O halde Yahudi, adalet istiyor olsan da
Şunu unutma: Adalet uygulanacak olsa,
Hiçbirimiz kurtulamazdık.
Okuduğunuz şiir tadındaki bu sözler aslında bir mahkeme salonunda avukat kılığına girmiş Portia’nın Shylock’a bir uyarı niteliğinde söylediği sözler…
Venedik Taciri, William Shakespeare’nin her eseri gibi yine muhteşem bir yapıt. Shakespeare, neredeyse tüm oyunlarında olduğu gibi aşk, dostluk, para, hırs, kin, insanlık, duyarlılık ve merhamet konularını işlemiştir.
Oyunda ardı ardına gerçekleşen olaylar birbirine bağlanıyor. Venedik bir zamanlar “yeni dünya” olarak adlandırılan ticaret ve iş dünyasının merkezi halindeydi. Tacirler, tefeciler ve aşıkların olduğu bu oyunda, zaman zaman romantik komedi yaşayabilirsiniz, fakat oyunun bütünün de gerilim hakim olmakla birlikte ikilem, karşıtlık, çatışma gibi duyguları da yaşayacaksınızdır.
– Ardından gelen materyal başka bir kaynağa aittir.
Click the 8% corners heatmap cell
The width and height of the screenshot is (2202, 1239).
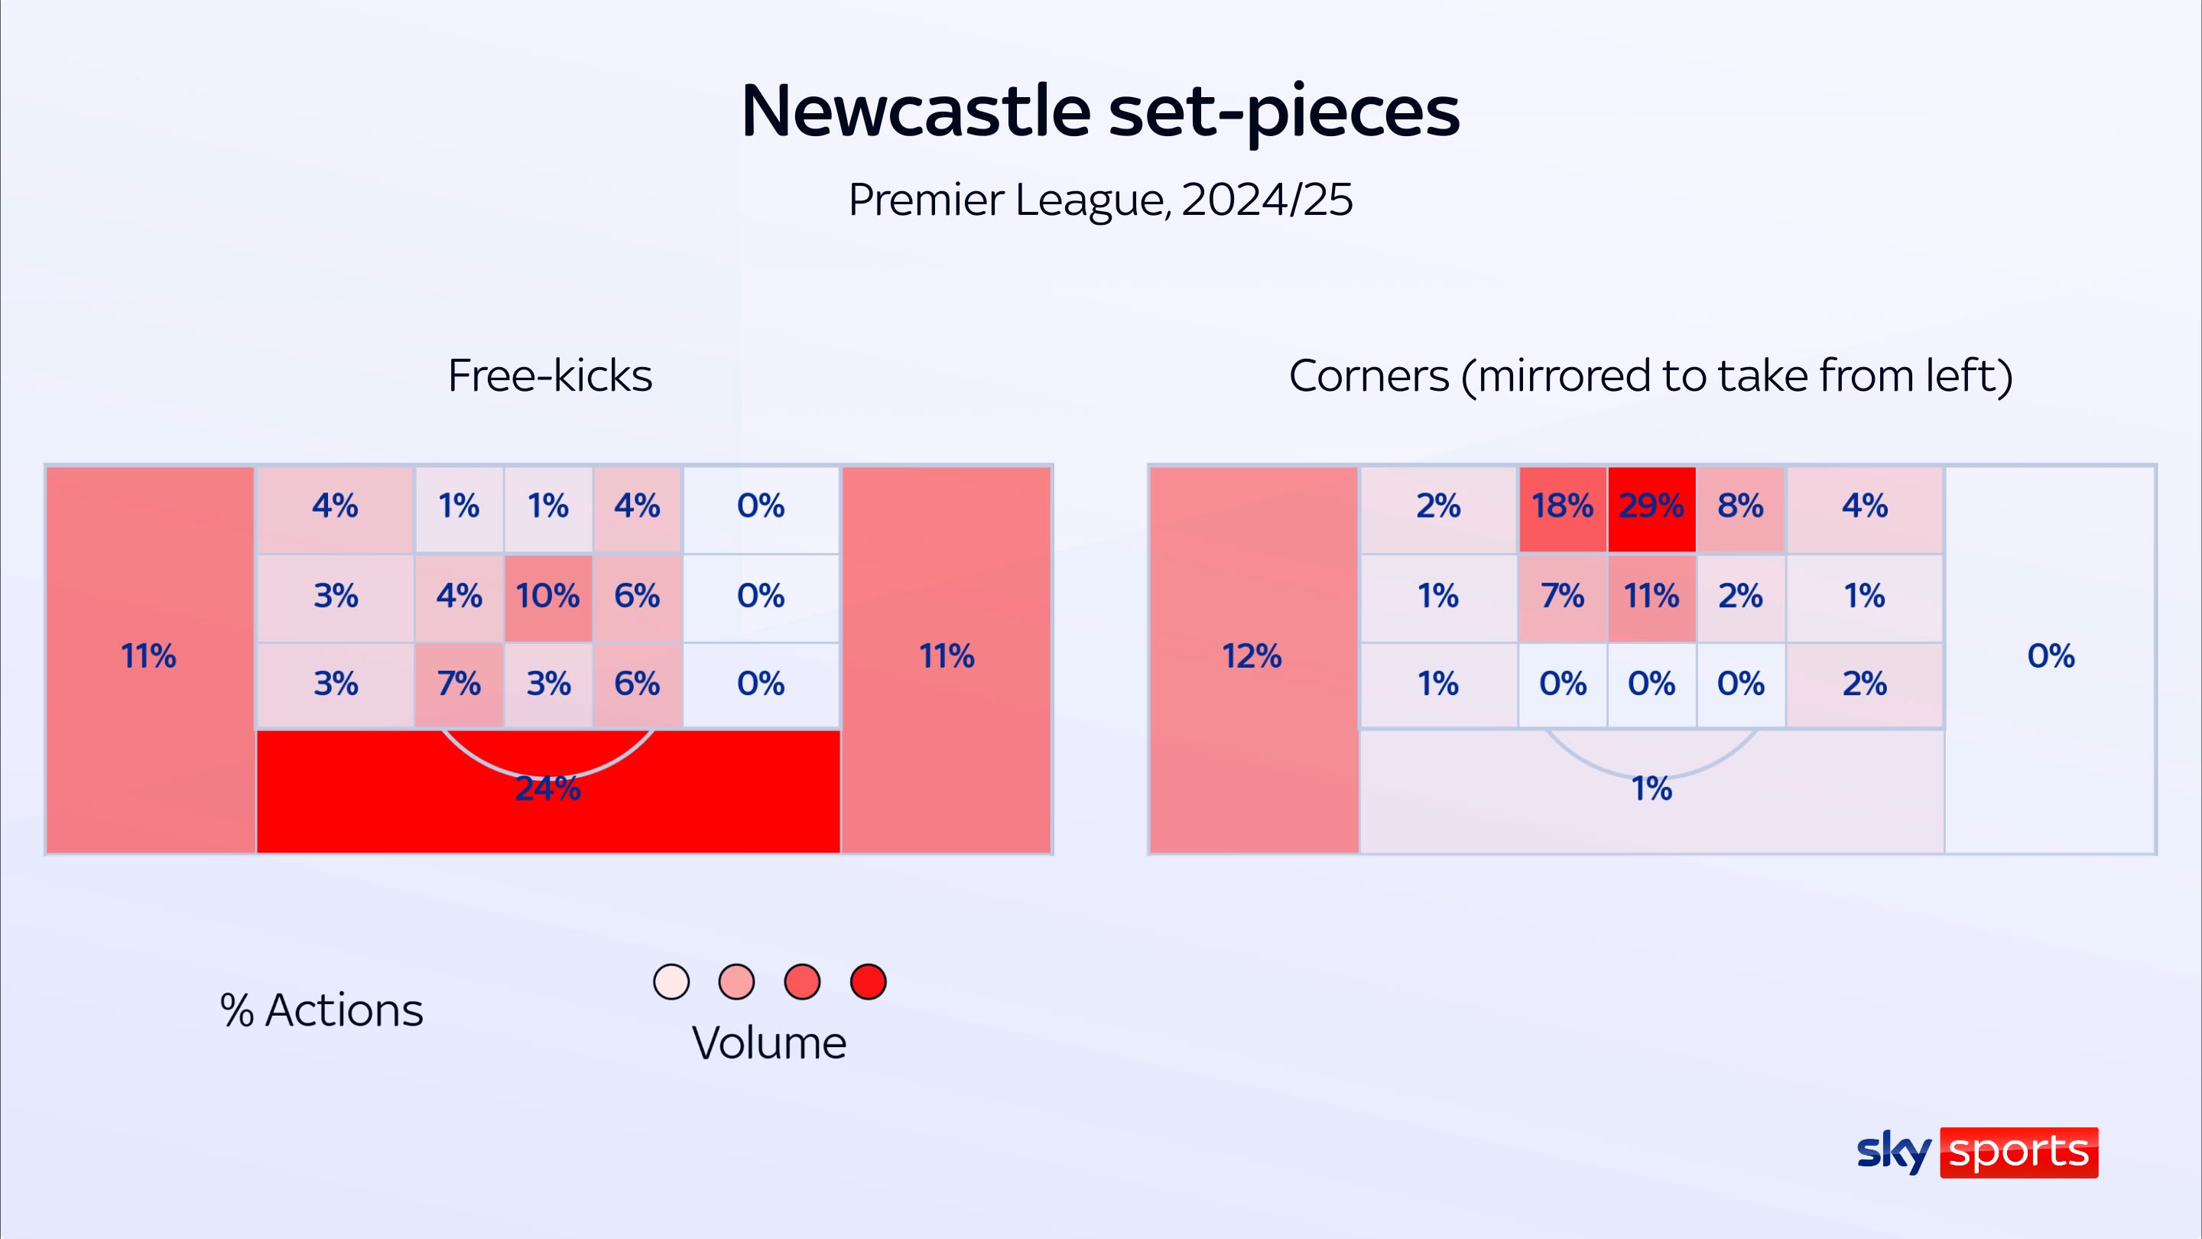pos(1740,508)
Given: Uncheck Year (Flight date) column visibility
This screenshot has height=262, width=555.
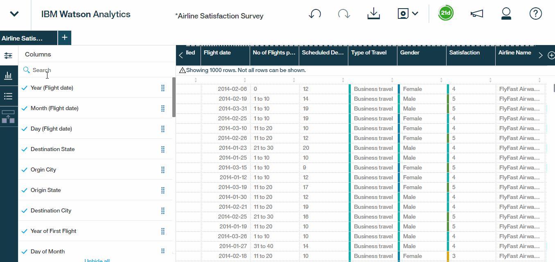Looking at the screenshot, I should 25,88.
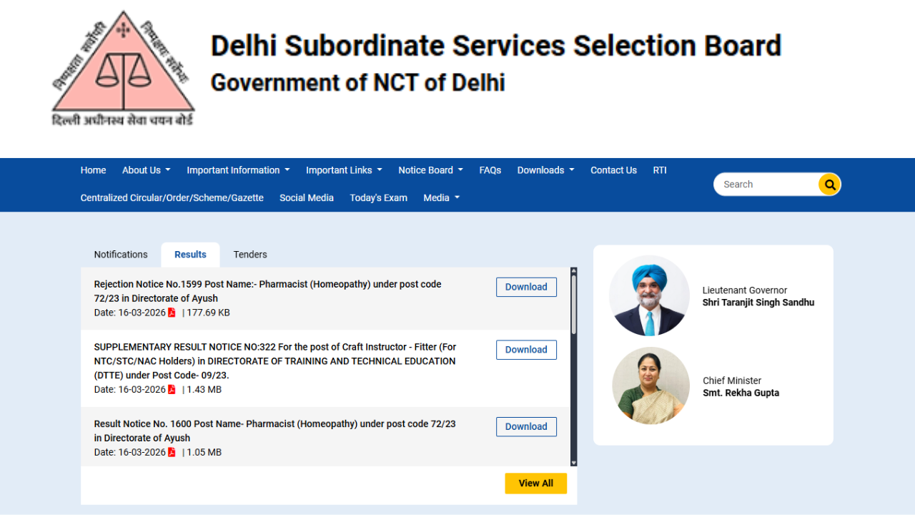The width and height of the screenshot is (915, 515).
Task: Open the PDF icon for Result Notice No. 1600
Action: (x=172, y=451)
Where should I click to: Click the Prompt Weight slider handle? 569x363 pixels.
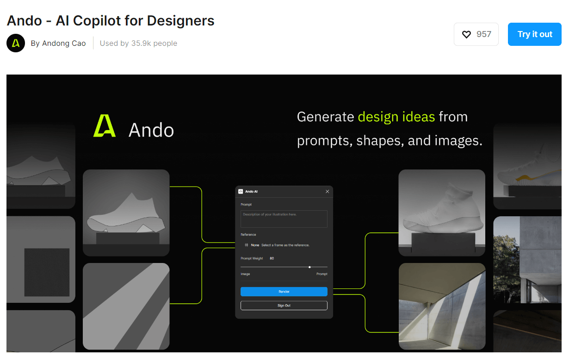[309, 267]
Portia, güzel ve “Eğer iyi olanı yapmak, bilmek kadar kolay olsaydı, köy kilisesi katedrale, yoksulun kulübesi de kral sarayına dönerdi.” sözlerini sarfedebilecek kadar da olgun ve akıllı bir kadın olmuştur. Dünyanın çeşitli yerlerinden talipleri olan bu Portia’nın, taliplerinden altın, gümüş veya kurşun sandıklardan birini seçmesini istiyor. Bu yöntemle taliplerini deneyen kadın, Fas Prensi’nden Arragon Prensi’ne kadar herkesi geri çeviriyor ve oyunumuzun başkahramanı olacak olan Bassanio, doğru sandığı seçerek Portia’nın eşi olma şerefine erişiyor…
Antonio, başkahramanımızın yakın dostu, Bassanio’ya sevdiği kadına gitmesi için borç para vermiştir. Ancak, kendi gemileri denizde olduğundan nakit parası bulunmamaktadır ve dostunun saadetini düşünen Antonio, Yahudi tefeci olan Shylock’tan borç alır. Yahudi tefeci borcunu zamanında ödememesi karşılığında Antonio’nun bedeninin herhangi bir yerinden yarım kilo eti borcuna karşılık olarak alacağını beyan eder.
Başlangıçta anlamsızlığı nedeniyle “komik” olarak adlandırılabilecek bu anlaşma, gerçeğe dönüşecektir ve o dönemde Hristiyanlarla Yahudiler arasındaki ayrılıkları tüm gerçekliğiyle açığa vuracaktır. “Sivri” diyebileceğimiz karaktere sahip bu Yahudi tefeci oyunun tüm gidişatını değiştirecek, fakat hırslarının bedelini sonunda ağır ödeyecektir…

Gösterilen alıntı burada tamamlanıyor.